Kenyan court frees 17 Somali pirates

November 5, 2010 12:00 am

, MOMBASA, Nov  5 – Seventeen Somalis walked free from court on Friday after becoming the first defendants to be acquitted since Kenya signed a deal with Western states to try suspected pirates.

The men were arrested in the Gulf of Aden in a joint operation by US and South Korean navies on May 13, 2009 as they tried to attack an Egyptian vessel, the MV Amira.

"The prosecution has not proved its case against the accused persons beyond reasonable doubt as required by law," said Magistrate Michael Kizito sitting in Mombasa.
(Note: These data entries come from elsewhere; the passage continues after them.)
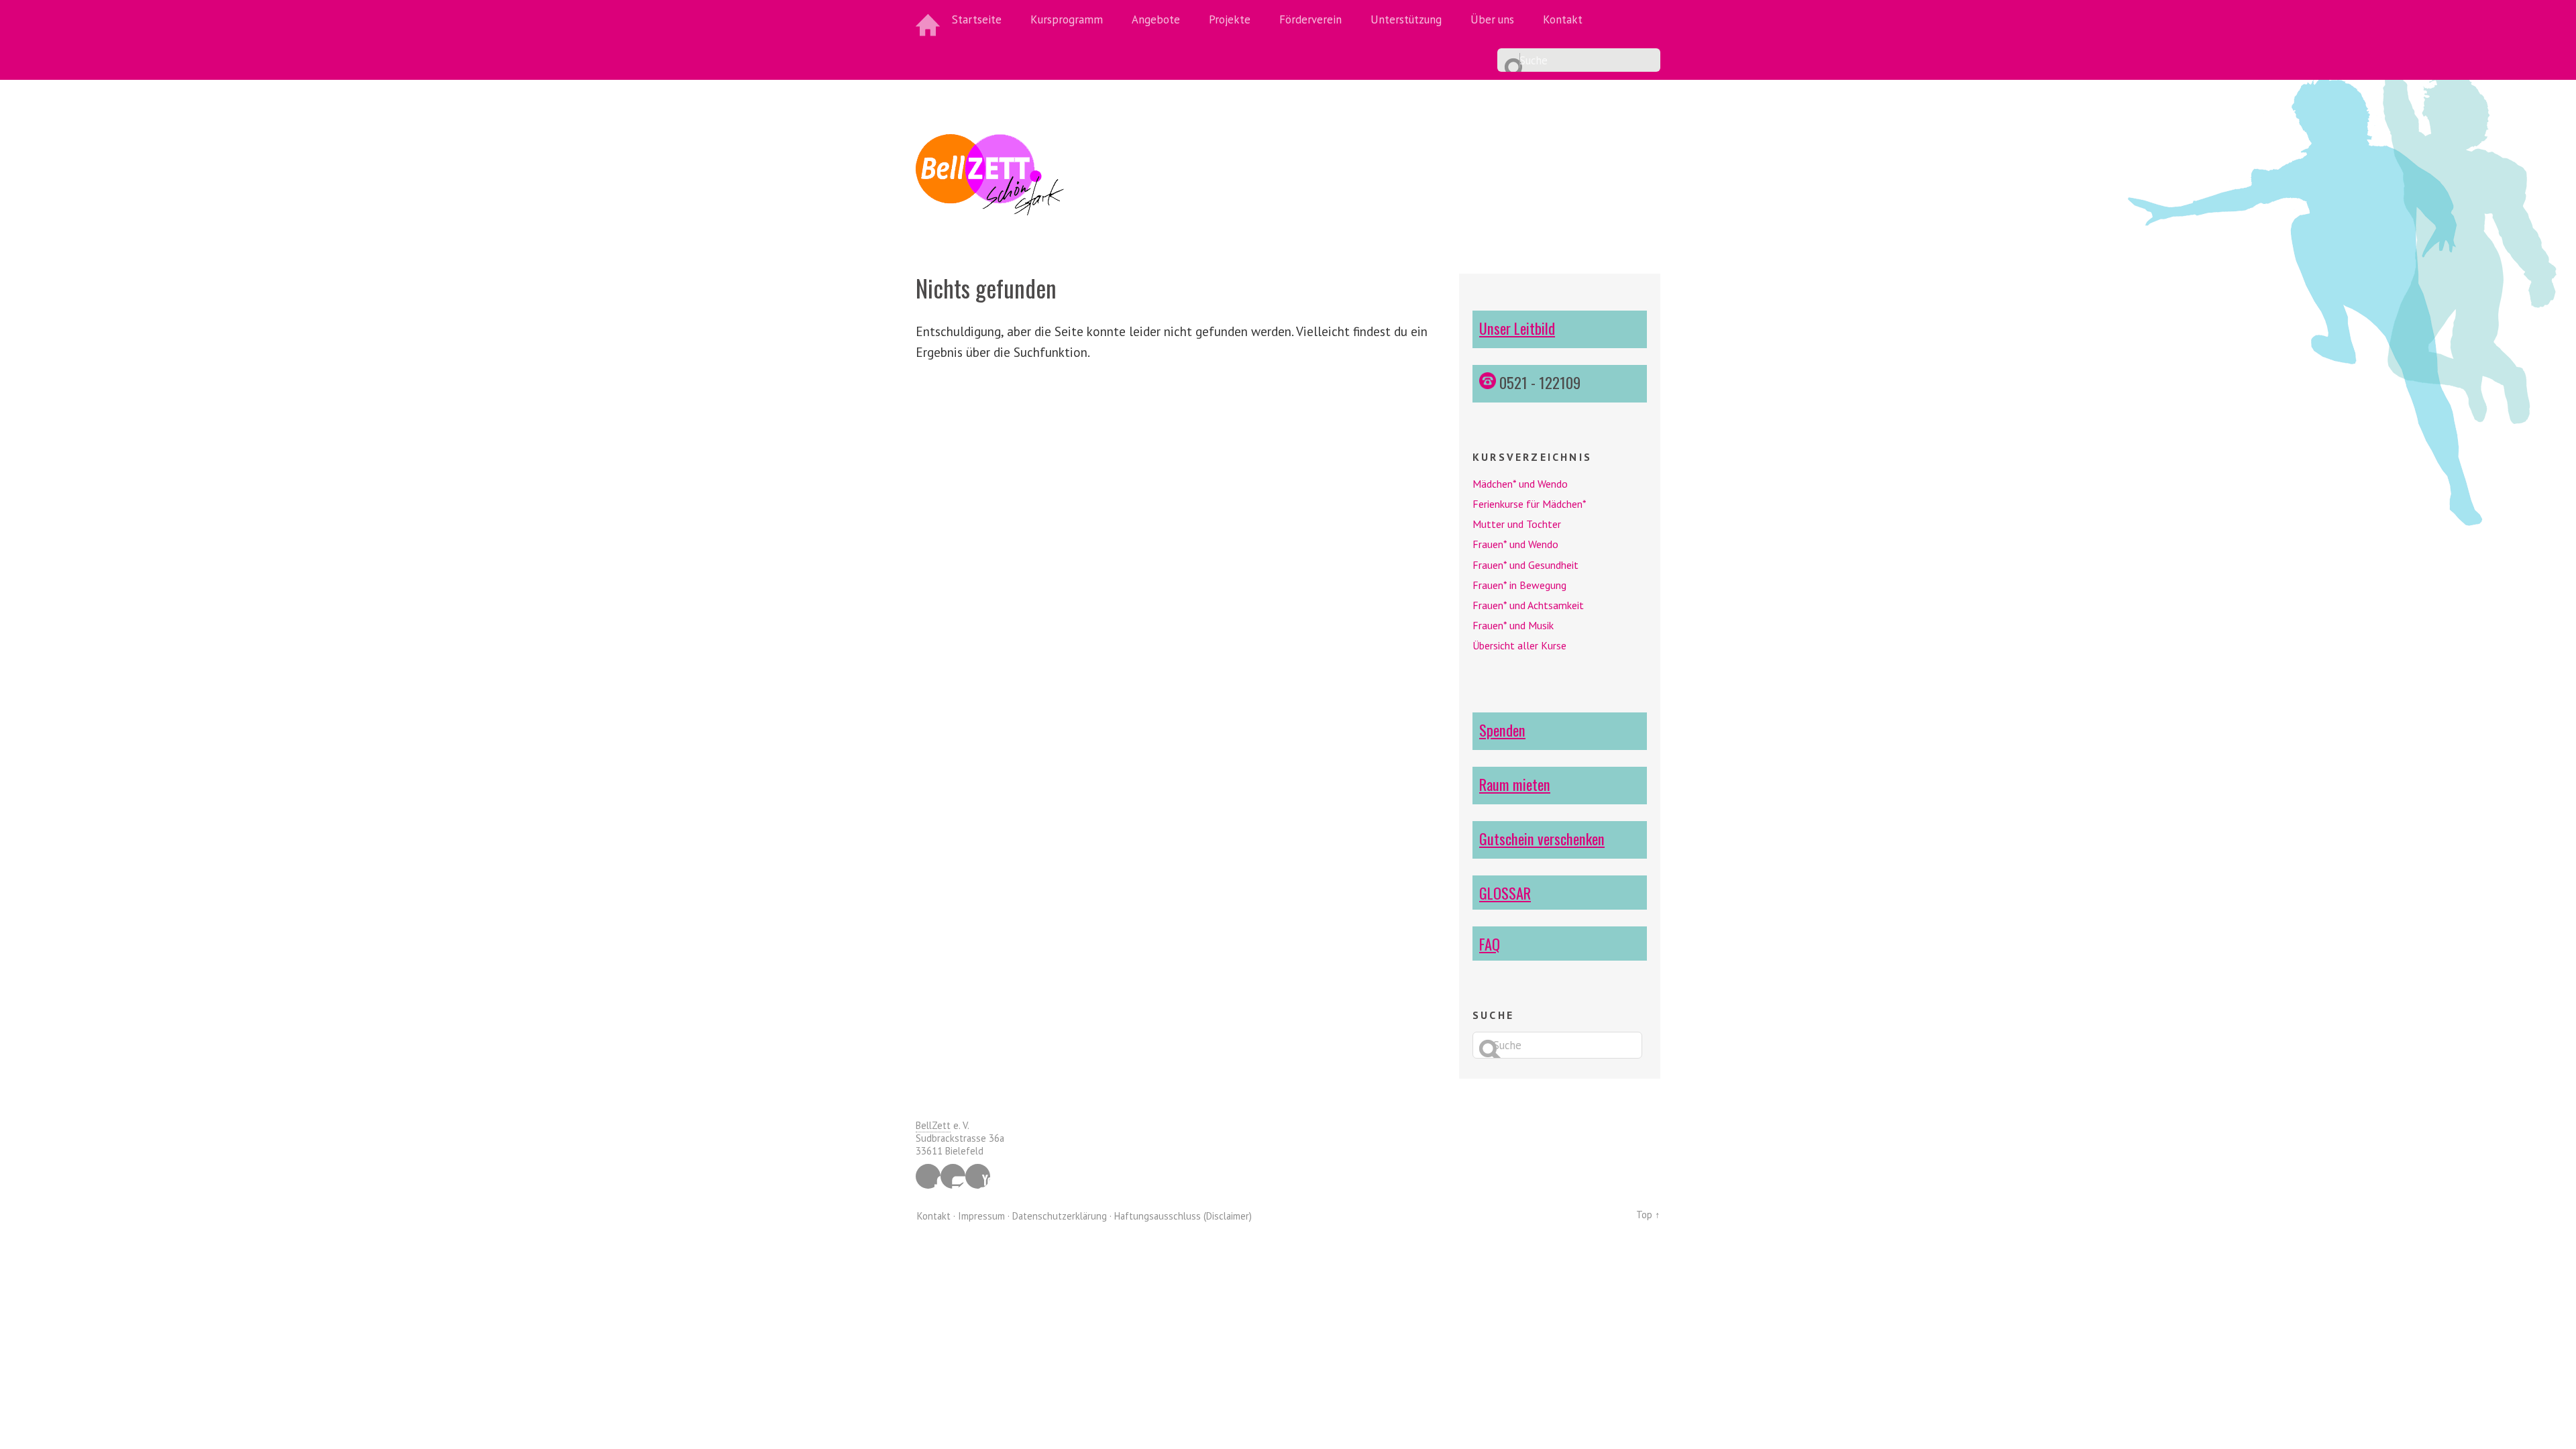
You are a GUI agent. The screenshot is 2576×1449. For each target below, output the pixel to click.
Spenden (1502, 729)
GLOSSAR (1505, 892)
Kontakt (1562, 19)
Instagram (953, 1176)
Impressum (981, 1216)
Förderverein (1310, 19)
"Consequently, I find that the accused persons are not guilty of the offence with which they were charged and acquit them..," added Kizito.
The magistrate did not say whether the suspects would be deported to Somalia.

They denied the charges of attacking the MV Amira and putting the lives of its crew in danger.  The prosecution had brought in nine witnesses.

Some 136 suspected Somali pirates, brought mainly by international navies deployed off Somalia since 2008, are being held in Kenyan prisons and dozens have been sentenced to jail terms.

Nairobi has indicated it was not ready to renew agreements allowing for the trial of Somali pirates captured off Somali by the United States, Britain and some EU countries to be tried in Kenya.

Kenya and the Seychelles are the only coastal countries to have agreed to try suspects handed over by the foreign navies.